Research Overview

Chromosomes are cool: The packaging of our (i.e., eukaryotes) DNA code into linear chromosomes is a fascinating evolutionary event that may be linked to the need to protect and transmit the large amounts of genetic information necessary to encode for the complexity of multicellularity. My lab is particularly interested in the molecular pathways that have co-evolved with linear chromosomes in order to: (i) ensure their faithful replication, both the DNA code but also the rules of “packaging” (i.e, epigenetic modifications), from one cell generation to the next, (ii) to maintain the repetitive DNA elements critical for cellular functions (e.g., ribosomal DNA arrays) and (iii) to monitor the integrity of these processes. Defects in many of these pathways are linked to genetic and cell programming changes that are found in associated with disease states (e.g, cancer cells).

Flemming and microscopists of the time were able to record these remarkable color-absorbing structures – named chromosomes – in early images of cells. The compaction of the chromosomes and the midbody (lines in the middle) are still cellular structures that fascinate and inform our research efforts.

Chromosomes and disease: The notion that the cellular structures termed chromosomes might contain Mendel’s genetic information was put forth by Flemming and his early microscopist colleagues. Theodor Boveri made perhaps the most startling intellectual leap, observing the differences in cancer cell mitotic structures and postulating that these changes might underly the origin of the disease itself. Many experiments since have supported this idea (e.g., Fujiwara et al, Nature 2005), yet the precise role of mitotic errors in cancer onset or in cancer cell evolution (i.e, from non-malignant to malignant to metastatic) remains controversial.

Boveri’s drawings of cancer cells observed in early microscopes led him to link mitotic errors with the genesis of cancer.

To better understand the mechanisms and pathways underlying the maintenance of chromosomes, we are focused on pathways that ensure the integrity of chromosomes during anaphase and how changes that lead to chromosome instability contribute to disease states (e.g, cancer).  We currently are focused on two main projects:

Anaphase “Surveillance”: This project examines the network of regulatory pathways and mechanisms that coordinate the faithful replication of chromosomes, their segregation in mitosis and the resolution of sister chromatids in anaphase. The need to carefully regulate anaphase events may have evolved to cope with the challenges of maintaining large regions of repetitive DNA (e.g., rDNA) in eukaryotic chromosomes.

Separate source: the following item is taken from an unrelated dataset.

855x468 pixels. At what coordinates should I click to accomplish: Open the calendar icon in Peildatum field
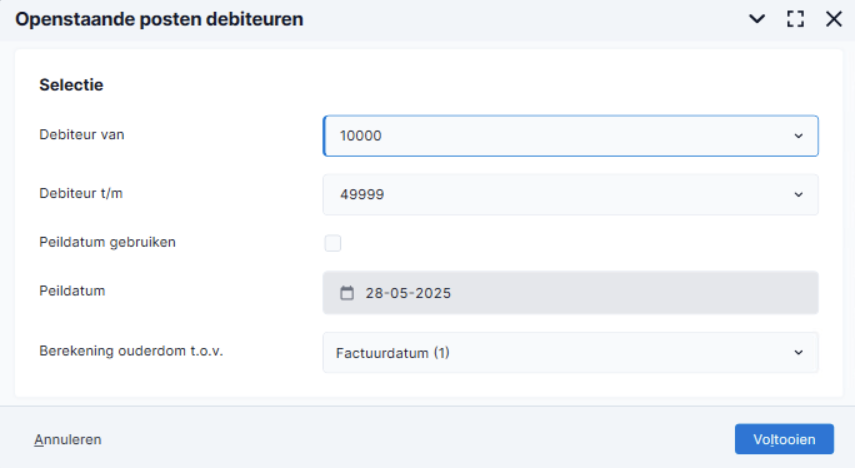pyautogui.click(x=347, y=293)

Chromosome instability in cancer: This project originated with the question of how cancer cells gain a chromosome instability (CIN) phenotype (one path to aneuploidy). We focused our early work on colorectal cancer as cells isolated from these cancers exhibit a high rate of mitotic errors. Our work demonstrated that one major contributor to chromosome instability comes from the initiating mutation in the tumor suppressor, adenomatous polyposis coli (APC).  Though we remain interested in mechanisms that contribute to chromosome instability in cancers, our initial studies led us to focus on a paradox described by a number of labs studying cells with extra chromosomes, or aneuploidy. Namely, normal cell division is inhibited in aneuploid cells. The answer to this paradox may lie in the ability of pre-cancer cells to be “reprogrammed” in order to tolerate the aneuploid state (as well as other cancer-associated changes). We term this reprogramming as cancer cell “adaption” and we propose that it involves a specific set of molecular changes that increase the likelihood that normal cells with sustain cancer-associated changes (i.e., a cancer “permissive” state).